▶ **SOURCE EXTRACT**:
--- START ---

Époisses lays claim to being the smelliest cheese in the world. So smelly and offensive, that open carry is forbidden on the Paris Metro… apparently.

This is how it is presented in shops:


…however, unless you purchase the whole forme, this is how it will appear when you get it home:


The origins of this cheese date back to the 16th century and those naughty Trappist monks putting alcohol in everything. The cheese is washed with a mixture of brandy and brine. Though it is highly unlikely that the monks knew it at the time, a particular strain of bacteria (brevibacterium linens), notably responsible for smelly feet, was a key part of the recipe.

A popular cheese, it continued to be manufactured by many farms in the area. Then due to WW2, production ceased. The recipe was never recorded and only passed on from generation to generation through word of mouth.

Luckily, in 1956, the Berthauts, a couple of farmers near Dijon, had the foresight to revive the cheese and sought out the last surviving individuals who knew how to make it.

--- END ---

▶ **DIRECTIONS FOR THIS TASK**:
Which dates or historical periods does the Époisses passage mention? List every one.

▶ **EXTRACTED ENTRIES**:
--- START ---

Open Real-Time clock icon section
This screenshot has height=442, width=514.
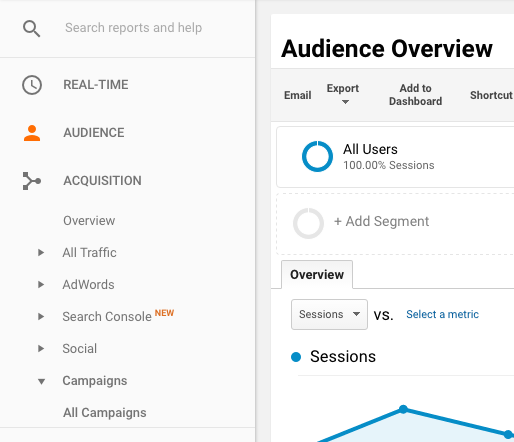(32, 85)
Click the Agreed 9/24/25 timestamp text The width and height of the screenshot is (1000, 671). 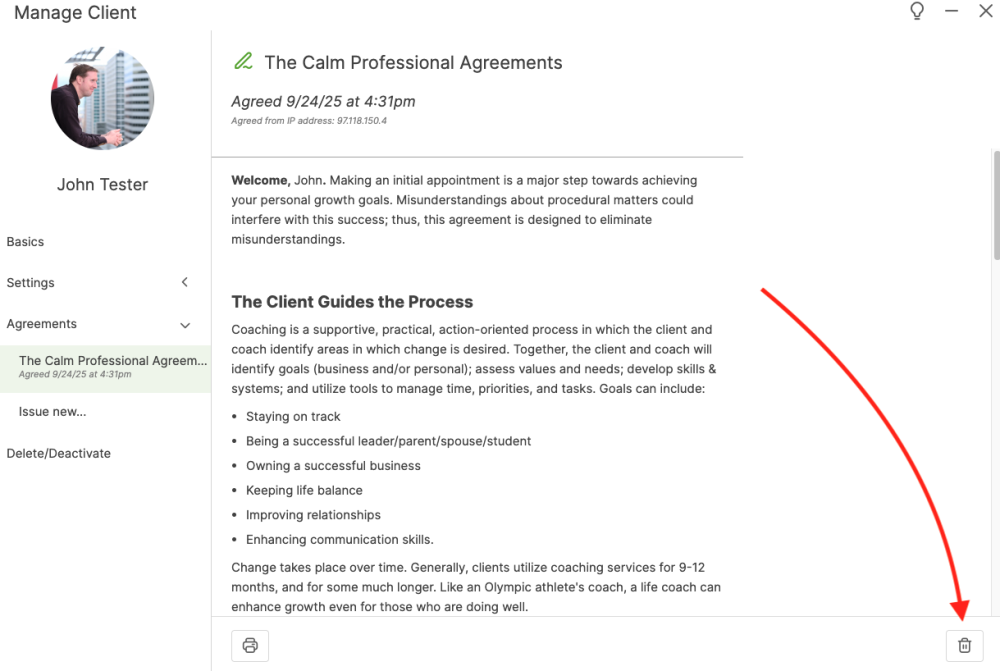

--- END ---
--- START ---

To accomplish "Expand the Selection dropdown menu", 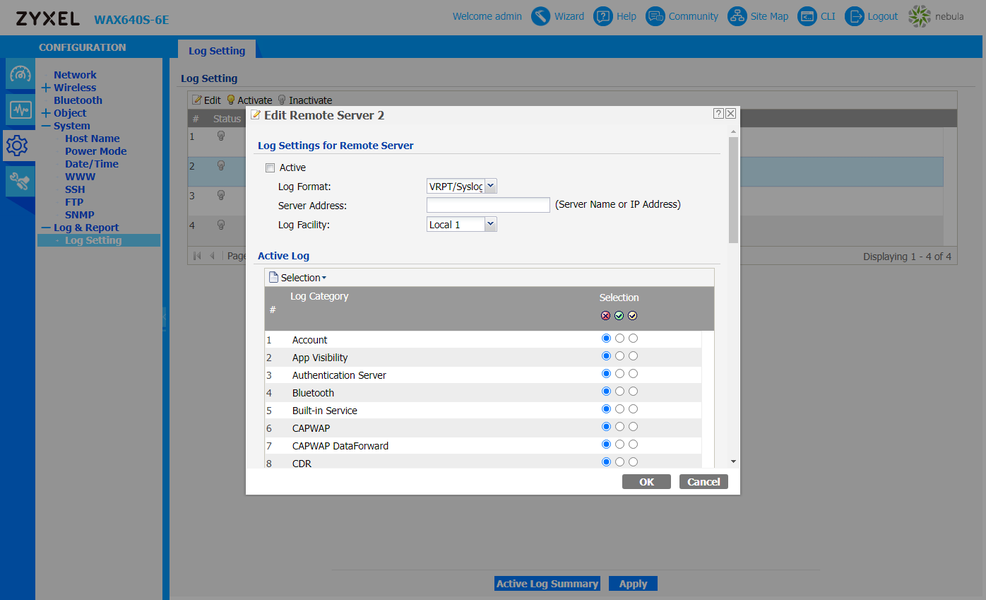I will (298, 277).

--- END ---
--- START ---

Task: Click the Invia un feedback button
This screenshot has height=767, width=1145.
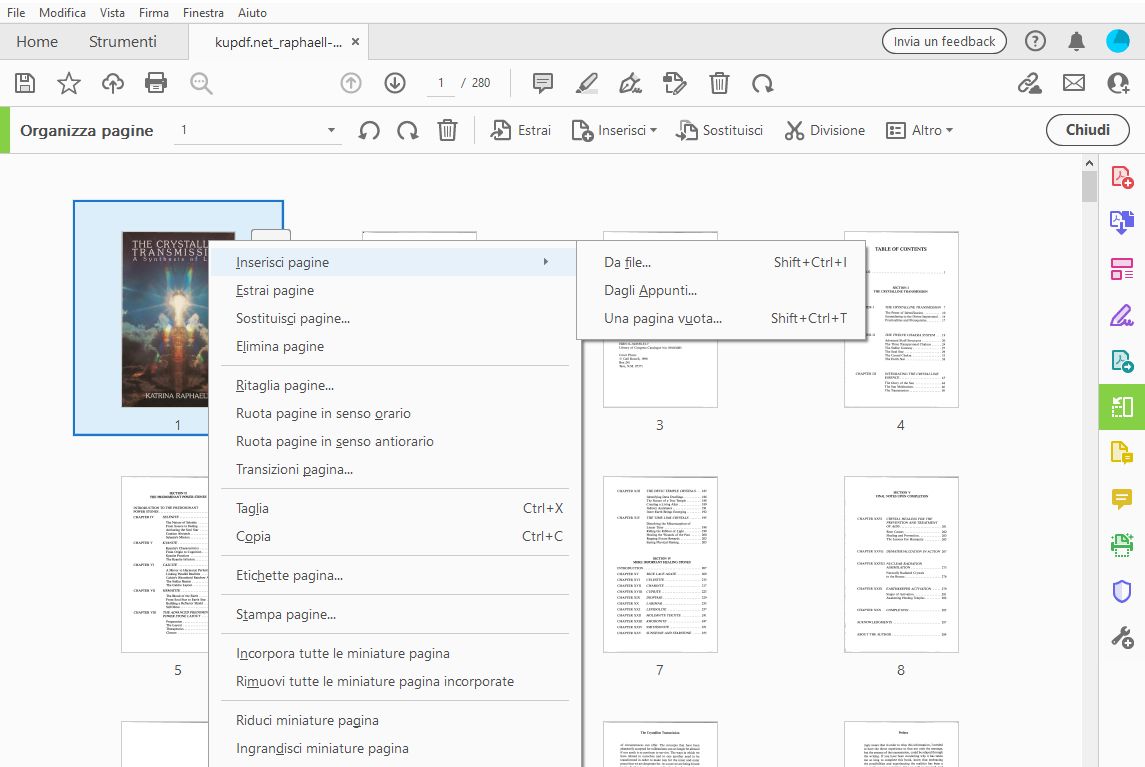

--- END ---

▶ **ANSWER AREA**:
- the 16th century
- WW2
- 1956